For the detection of the dislocation it is not too important how wide or narrow this path is around the dislocation. But DXA tries to keep the path as short as possible to capture the mathematical position of the dislocation as precisely as possible and to rule out the possibility that more than one dislocation line is enclosed by the loop.
However, all of this is independent from the “defect core” of the dislocation. The Burgers circuits in DXA can be larger or even smaller than the core region (as long as it is ensured that mapping to the perfect crystal is still possible in the same way). Also, of course, it remains a question how exactly to define the core region of the dislocation. Taking the atoms that are not classified as crystalline by the CNA method (presumably your aim) is only one of the many possibilities.
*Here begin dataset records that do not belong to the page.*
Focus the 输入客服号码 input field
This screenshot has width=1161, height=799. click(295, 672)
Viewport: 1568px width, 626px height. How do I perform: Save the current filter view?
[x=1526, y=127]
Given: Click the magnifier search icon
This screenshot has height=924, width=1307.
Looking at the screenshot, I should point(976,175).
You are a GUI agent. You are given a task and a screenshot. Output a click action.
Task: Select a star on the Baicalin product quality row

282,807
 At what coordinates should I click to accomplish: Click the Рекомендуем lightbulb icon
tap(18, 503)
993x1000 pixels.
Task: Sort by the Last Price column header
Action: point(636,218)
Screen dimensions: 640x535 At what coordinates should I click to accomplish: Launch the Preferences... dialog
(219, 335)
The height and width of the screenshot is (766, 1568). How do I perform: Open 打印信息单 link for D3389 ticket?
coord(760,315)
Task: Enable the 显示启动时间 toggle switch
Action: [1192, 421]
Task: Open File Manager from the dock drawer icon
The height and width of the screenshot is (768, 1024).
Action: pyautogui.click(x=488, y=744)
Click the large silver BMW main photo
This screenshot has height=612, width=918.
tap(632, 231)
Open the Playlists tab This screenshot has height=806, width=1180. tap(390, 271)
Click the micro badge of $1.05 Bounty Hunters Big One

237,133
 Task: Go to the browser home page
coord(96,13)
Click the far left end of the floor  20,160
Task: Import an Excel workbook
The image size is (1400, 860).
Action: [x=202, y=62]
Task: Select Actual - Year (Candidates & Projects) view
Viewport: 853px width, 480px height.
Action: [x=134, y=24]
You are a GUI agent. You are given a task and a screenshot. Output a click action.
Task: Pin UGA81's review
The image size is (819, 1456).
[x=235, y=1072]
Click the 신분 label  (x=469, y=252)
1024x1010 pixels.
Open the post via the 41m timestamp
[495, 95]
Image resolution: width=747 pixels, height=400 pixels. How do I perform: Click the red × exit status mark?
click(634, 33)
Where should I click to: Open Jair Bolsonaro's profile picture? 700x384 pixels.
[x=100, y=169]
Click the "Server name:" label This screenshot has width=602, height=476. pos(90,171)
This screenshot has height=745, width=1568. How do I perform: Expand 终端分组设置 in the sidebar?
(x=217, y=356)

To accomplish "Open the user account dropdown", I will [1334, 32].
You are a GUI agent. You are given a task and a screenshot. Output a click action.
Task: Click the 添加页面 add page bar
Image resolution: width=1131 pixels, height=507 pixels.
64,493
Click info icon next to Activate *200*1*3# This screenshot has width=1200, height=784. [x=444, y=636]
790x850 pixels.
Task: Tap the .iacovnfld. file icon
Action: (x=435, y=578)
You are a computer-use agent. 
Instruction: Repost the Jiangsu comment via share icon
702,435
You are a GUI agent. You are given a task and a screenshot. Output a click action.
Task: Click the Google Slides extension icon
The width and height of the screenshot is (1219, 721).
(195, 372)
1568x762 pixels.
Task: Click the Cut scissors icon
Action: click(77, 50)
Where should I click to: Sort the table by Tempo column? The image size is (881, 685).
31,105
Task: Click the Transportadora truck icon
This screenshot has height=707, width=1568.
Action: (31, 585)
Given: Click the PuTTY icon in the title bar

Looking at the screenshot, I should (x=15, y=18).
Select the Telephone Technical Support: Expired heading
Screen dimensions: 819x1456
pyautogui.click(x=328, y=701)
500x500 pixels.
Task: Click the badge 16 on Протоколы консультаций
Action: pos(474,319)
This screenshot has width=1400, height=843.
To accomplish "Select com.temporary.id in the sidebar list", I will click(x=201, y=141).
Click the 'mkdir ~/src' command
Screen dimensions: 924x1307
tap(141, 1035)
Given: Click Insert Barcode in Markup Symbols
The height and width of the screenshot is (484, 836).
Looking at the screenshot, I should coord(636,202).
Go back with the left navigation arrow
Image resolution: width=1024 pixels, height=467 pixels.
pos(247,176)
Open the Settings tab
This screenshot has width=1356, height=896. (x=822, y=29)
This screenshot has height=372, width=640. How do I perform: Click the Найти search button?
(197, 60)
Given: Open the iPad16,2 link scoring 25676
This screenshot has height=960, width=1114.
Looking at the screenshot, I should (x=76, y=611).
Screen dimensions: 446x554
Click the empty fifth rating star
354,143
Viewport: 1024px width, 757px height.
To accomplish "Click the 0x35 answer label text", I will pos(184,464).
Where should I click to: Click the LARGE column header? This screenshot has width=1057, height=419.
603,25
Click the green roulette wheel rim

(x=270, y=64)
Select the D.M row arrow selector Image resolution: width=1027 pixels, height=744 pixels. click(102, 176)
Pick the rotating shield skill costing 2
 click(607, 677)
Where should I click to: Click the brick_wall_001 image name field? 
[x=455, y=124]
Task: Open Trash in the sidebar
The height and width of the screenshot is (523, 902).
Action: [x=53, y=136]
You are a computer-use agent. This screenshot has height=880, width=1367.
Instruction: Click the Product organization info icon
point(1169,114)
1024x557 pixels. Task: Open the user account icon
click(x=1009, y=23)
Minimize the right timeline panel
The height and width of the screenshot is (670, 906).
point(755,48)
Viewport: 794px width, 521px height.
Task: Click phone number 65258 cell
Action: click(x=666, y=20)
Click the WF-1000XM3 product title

DXA only knows the atoms that are part of the Burgers loop, i.e. lie on the atom-to-atom path that is then swept along the dislocation line. It does not care about the atoms that lie inside or outside this circuit. In fact, a closed curve in three-dimensional space has in principle no inside and no outside. Therefore, it is not well-defined how this method can be used to select a three-dimensional region of atoms. For that, it would need a completely closed surface. However, the “tube” formed by the Burgers circuit as it is swept along the dislocation is not closed at its ends.
In principle, it would be possible for DXA to mark all atoms that are visited by the moving Burgers circuit (i.e., the vertex atoms of the interface mesh in the picture above). However, I have not implemented this yet because I don’t know if it would be a useful output in practice. This is because the resulting set of atoms would probably be rather small and would not include all non-perfect atoms that are part of the non-crystalline core in the atomistic picture.